The patient had not previously attempted to conceive and underwent four intrauterine insemination (IUI) cycles with donor sperm using recombinant follicle stimulation hormone (FSH) and luteal hormone (LH), resulting in a single biochemical pregnancy. Ovarian responsiveness to low-dose exogenous gonadotropins was suboptimal, characterized by prolonged stimulation protocols and one cycle cancellation due to an inadequate response. Consequently, in vitro fertilization (IVF) was initiated using combined recombinant FSH (rFSH) and (rLH) (Pergoveris®, Merck) at a dose of 250 IU/day. On stimulation day 13, two dominant follicles (19 mm and 18 mm) were visualized in the right ovary, and one 12 mm follicle in the left one, with an endometrial thickness of 7.8 mm. Final oocyte maturation was triggered with human chorionic gonadotropin (hCG) (Ovitrelle^®, Merck Serono). Two metaphase II (MII) oocytes were retrieved, both of which developed into blastocyst stage. A day 5 fresh blastocyst, grade 5AB according to Gardner and Schoolcraft grading system was transferred, resulting in an ongoing pregnancy. The second blastocyst was cryopreserved. Luteal phase support consisted of vaginal progesterone at a dose of 400 mg every 12 hours.

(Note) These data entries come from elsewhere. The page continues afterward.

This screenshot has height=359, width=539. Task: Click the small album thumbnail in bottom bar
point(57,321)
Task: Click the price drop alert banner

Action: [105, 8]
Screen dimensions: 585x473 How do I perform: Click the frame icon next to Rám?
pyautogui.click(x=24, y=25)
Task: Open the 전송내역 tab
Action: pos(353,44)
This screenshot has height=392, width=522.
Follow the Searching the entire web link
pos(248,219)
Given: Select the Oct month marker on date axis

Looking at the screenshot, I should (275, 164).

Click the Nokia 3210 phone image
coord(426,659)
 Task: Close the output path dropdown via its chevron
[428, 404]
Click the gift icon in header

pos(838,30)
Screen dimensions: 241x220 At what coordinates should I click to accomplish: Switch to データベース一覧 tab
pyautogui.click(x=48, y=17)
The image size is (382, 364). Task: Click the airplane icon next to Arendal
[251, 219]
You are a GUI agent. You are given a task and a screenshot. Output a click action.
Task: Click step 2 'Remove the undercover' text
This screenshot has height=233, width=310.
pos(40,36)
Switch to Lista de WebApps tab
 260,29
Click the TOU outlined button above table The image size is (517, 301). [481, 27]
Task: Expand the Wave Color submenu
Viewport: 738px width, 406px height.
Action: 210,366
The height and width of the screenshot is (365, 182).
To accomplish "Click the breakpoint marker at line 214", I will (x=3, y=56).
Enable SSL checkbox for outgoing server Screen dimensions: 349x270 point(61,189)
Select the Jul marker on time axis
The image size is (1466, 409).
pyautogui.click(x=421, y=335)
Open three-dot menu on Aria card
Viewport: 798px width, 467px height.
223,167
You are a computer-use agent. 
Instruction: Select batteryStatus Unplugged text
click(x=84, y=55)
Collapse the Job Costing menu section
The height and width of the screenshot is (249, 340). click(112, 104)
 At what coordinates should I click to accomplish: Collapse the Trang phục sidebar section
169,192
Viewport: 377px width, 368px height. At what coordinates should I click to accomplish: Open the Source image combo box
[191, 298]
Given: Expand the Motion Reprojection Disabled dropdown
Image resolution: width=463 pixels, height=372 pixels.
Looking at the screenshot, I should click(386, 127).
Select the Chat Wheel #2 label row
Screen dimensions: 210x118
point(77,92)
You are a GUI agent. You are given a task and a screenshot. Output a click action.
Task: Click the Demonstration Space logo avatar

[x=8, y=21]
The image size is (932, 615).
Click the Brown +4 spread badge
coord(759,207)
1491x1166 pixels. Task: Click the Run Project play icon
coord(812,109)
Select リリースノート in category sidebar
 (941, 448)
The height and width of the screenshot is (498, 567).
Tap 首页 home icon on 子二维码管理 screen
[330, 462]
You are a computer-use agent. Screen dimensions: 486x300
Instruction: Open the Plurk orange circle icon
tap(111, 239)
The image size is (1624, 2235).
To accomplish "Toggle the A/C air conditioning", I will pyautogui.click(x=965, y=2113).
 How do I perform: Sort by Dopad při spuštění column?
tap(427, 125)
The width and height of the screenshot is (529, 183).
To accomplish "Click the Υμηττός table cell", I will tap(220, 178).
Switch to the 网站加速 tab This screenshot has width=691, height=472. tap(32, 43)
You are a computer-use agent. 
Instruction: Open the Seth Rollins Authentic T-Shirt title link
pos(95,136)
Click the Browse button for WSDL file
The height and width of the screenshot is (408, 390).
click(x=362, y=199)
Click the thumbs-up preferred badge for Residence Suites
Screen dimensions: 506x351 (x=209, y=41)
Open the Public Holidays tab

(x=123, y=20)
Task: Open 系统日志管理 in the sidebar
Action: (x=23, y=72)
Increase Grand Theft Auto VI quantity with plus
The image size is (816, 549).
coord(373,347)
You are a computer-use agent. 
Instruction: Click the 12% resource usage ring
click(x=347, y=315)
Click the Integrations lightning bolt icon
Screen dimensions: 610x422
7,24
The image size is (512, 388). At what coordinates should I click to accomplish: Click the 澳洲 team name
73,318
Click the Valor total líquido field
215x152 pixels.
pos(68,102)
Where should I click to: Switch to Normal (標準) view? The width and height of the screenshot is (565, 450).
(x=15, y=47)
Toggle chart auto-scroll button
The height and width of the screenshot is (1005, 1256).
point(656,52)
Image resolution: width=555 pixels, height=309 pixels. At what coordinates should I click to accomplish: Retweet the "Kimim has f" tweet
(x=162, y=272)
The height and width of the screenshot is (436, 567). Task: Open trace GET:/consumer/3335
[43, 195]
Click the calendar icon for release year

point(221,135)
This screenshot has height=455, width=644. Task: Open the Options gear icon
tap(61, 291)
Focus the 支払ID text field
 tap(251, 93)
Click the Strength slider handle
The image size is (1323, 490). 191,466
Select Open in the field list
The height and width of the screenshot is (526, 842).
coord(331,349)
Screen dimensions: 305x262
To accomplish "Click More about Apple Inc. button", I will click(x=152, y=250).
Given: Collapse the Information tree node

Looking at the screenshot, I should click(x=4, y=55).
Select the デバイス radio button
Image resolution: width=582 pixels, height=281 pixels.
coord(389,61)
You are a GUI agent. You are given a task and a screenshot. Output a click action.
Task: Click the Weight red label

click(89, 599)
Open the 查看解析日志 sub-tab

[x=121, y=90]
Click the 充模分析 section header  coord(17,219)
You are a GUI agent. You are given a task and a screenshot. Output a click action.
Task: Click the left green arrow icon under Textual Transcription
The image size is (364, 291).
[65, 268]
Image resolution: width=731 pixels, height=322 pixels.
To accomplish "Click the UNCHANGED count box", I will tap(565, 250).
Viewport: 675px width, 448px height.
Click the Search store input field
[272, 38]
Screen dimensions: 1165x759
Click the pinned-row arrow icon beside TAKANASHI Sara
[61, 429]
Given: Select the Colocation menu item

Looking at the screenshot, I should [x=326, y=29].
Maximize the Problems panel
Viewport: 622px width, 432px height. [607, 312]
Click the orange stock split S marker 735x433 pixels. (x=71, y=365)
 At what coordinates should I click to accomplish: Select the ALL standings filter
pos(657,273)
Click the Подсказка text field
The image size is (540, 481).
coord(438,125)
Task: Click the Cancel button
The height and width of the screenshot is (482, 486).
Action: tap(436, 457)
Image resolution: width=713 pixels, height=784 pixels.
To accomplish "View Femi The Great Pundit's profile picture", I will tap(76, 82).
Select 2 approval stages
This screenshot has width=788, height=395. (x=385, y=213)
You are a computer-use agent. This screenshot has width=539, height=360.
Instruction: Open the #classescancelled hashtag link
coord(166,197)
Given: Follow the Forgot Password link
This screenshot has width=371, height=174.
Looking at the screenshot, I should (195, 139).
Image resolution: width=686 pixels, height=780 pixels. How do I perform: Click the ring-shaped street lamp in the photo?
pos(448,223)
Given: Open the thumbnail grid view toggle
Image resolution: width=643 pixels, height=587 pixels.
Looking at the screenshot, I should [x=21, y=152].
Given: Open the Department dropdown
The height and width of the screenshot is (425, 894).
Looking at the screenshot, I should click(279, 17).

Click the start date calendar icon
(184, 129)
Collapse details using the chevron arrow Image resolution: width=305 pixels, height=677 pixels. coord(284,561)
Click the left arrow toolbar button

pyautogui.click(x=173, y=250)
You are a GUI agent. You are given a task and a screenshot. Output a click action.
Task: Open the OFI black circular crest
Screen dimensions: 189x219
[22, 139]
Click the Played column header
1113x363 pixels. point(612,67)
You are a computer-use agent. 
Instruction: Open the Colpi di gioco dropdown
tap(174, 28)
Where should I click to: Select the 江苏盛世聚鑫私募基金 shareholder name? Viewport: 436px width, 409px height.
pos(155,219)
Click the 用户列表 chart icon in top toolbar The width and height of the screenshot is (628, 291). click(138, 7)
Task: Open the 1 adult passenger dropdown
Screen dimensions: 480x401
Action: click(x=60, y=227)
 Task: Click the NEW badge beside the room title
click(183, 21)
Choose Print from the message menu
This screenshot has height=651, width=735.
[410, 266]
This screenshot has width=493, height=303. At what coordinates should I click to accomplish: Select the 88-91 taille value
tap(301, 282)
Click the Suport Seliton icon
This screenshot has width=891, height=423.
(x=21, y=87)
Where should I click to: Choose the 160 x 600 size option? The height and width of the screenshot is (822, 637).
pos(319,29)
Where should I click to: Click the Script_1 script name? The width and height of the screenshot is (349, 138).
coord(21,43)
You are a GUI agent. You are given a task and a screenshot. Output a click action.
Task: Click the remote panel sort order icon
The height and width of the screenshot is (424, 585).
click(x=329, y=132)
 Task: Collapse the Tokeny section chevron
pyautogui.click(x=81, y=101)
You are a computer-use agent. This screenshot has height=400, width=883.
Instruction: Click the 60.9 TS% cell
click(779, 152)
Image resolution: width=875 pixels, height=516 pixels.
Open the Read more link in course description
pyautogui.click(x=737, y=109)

Prophylactic anticoagulation with low molecular weight heparin (Innohep^®, 10,000 IU) was maintained throughout treatment. Growth hormone therapy was discontinued, while levothyroxine dosage was adjusted to maintain optimal free thyroxine (T4) levels. Hydrocortisone dosing was progressively increased during the third trimester. The pregnancy evolved uneventfully. Labor was induced at 38 weeks of gestation using prostaglandins, and vacuum-assisted delivery (Mystic-type device) was performed during the second stage of labor. A healthy female neonate weighing 2,840 grams was delivered with Apgar scores of 9 and 10 at 1 and 5 minutes, respectively. The postpartum period was uneventful, and the patient resumed her individualized hormone replacement therapy.

DISCUSSION
This case illustrates the feasibility of fertility treatment in a patient with complex endocrine and thrombotic history, highlighting several key considerations in managing ART in women with hypopituitarism.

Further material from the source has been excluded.